Dynamic Languages: More Than Just a Quick Fix
Andrew Binstock, InfoWorld Test Center
IT's rise to prominence as a core competence that delivers competitive advantage has been accompanied by a dramatic increase in the number of software development projects it must complete. Well aware of the hidden costs of unfulfilled tasks, enterprise IT managers are fast shedding their prejudices against dynamic languages in search of a quick way to cut down the backlog. What constitutes a scripting or dynamic language is a topic of controversy—especially because users of these languages are both vocal and partisan. A reasonable breakdown of dynamic languages, however, comprises DSLs (domain-specific languages); little languages; scripting languages, such as PHP and Perl; and, at the top of the heap, general-purpose dynamic languages such as Ruby and Python. Each category addresses tasks of different scope, providing developers with tools of varying sophistication.

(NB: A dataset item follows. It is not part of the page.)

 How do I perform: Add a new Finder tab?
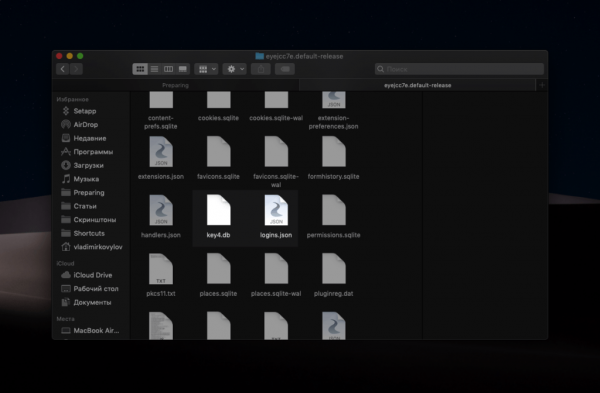[542, 85]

Used appropriately, each can deliver the kind of productivity enhancements overloaded developers seek. Used widely throughout the enterprise, DSLs are considered more the historical basis for the ongoing dynamic-language revolution than a part of it. Some, in fact, argue that DSLs are more akin to series of commands or data items than true languages. Make (the utility used for compiling and linking C and C++ programs) is a DSL, as is Ant, which performs a similar function for Java. Ant commands are encoded as XML statements that must follow a specific format and sequence, which constitutes the language aspect of DSL. Of all the tools fueling the dynamic-language trend in the enterprise, general-purpose dynamic languages such as Python and Ruby present the greatest upside for enhancing developer productivity. Although premier dynamic languages such as Perl, Python, and Ruby have active, thriving communities, none approaches the size of those for mainstream languages such as C, C++, and Java.